If we couldn’t do it, we wouldn’t have the licences because one of the tests you had to prove or pass with the government before they will let you have the licence is the financial capability. So that answers itself, I think.
There are some people in Somerset who are fiercely opposed to even the idea of exploration work going on for oil and gas, let alone any potential fracking or drilling down the line. What would you say to those people? How can you answer their concerns?
Well firstly the industry is proved to be safe. By the time we are ready to do anything, other bigger companies will have drilled in the north of England and there will be far, far more information available. So I think that’s the position in terms of fracking itself. If we ever do frack in Somerset.
As far as the people who are objecting are concerned I think they need to take a broader view. We’re not saying that hydrocarbon production, oil or gas, is the be all and end all for energy security in the future for the UK. But what we would say is that if you look at wind, if you look at solar and if you look at tidal, none of those can ever be a base producer. Now, if the wind doesn’t blow in the night and the tide is in a slack period then we’re not going to have any generation from renewables at all.

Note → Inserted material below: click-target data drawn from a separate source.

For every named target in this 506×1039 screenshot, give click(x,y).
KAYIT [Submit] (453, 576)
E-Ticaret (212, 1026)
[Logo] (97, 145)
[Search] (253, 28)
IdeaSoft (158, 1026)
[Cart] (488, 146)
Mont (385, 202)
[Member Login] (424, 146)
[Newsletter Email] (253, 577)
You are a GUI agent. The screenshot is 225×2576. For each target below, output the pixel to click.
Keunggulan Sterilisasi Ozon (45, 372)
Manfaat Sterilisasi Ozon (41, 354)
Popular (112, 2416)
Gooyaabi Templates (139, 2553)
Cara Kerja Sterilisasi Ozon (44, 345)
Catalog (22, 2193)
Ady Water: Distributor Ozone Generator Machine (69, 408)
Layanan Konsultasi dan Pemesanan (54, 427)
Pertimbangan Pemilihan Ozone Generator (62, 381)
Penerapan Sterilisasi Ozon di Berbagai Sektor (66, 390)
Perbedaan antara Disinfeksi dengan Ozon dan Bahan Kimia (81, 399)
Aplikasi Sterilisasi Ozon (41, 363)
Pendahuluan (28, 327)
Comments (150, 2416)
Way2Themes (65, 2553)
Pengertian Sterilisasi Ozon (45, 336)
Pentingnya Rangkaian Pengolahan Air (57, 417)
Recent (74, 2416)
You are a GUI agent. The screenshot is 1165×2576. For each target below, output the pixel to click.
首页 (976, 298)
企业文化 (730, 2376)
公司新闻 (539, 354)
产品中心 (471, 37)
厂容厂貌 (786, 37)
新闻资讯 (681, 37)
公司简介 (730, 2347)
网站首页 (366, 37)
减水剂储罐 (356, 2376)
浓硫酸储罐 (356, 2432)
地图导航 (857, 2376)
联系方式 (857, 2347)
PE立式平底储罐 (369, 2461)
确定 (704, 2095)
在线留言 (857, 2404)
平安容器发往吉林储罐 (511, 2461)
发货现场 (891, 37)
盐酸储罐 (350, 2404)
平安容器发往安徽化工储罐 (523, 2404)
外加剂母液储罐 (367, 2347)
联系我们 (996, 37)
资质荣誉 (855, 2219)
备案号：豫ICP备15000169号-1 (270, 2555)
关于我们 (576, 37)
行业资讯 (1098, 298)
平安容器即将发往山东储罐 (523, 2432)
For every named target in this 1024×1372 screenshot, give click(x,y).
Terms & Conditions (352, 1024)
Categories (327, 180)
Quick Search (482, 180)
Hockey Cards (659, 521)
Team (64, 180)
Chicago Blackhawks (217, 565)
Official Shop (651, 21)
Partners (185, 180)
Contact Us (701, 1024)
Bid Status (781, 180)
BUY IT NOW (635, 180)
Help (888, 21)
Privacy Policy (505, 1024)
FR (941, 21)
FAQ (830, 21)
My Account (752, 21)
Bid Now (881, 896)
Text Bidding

So we need to look after ourselves. You know, we’re coming out of Europe. We don’t want to be importing energy, gas, from the Middle East. We don’t want to rely on Russian imports. We have to be self-sufficient. We’ve got the gas here and we need to look after ourselves by exploiting that gas, generating electricity, being secure as a nation in terms of energy.
I am not going to give up until we see gas being produced from the areas we’ve been working on for many, many years. I’ve always had a good feeling because the geology in Somerset is very similar to the geology in South Wales, which in turn is very similar to the big gas producing areas in the US because all these continents, before they split, were virtually all the same areas.
So we know quite a lot about the geology in Somerset and we feel that it can be produce gas and we feel that it can change the economy of Somerset around totally.
We don’t see Somerset being a big gas producer and a big electricity generating producer for ever and a day. We’ve got coal stations closing, we’ve got old oil stations more or less gone, nuclear, particularly in Somerset, is coming on line but that’s going to take quite a number of years. In the meantime, we are going to have gaps in generating capacity that have got to be filled.
Other extracts: Gerwyn Williams
Conventional oil or gas is generated by a source rock. It seeps up through the strata until it reaches some form of trap or cap rock. When we drill from the surface into that reserve of conventional oil or gas it will come out under its own pressure. There is no fracking at all required.
Unconventional gas is different in that we know it’s there but it won’t come out under its own pressure, if you like, it needs to be coaxed out. The permeability of the ground is normally too high to leave that gas to flow naturally so we have to improve the permeability.
There are two types of unconventional gas. There’s coal bed methane, which is found in seams of coal that haven’t been worked. Or there’s shale gas. There are various bands of shale gas in the Silurian, Ordovician, as you go deeper down. So, we will look to see what targets there are and then we will decide what to do.
The easiest thing, I suppose, as a producer is to go along and drill for conventional gas in Somerset. It’s likely to be the Devonian measures, the old red sandstone, which is a prolific producer in the Appalachians in the USA. And then once you’ve won that gas, we’ll look at setting up a small modular power station somewhere and generate electricity rather than sending the gas direct in the early days.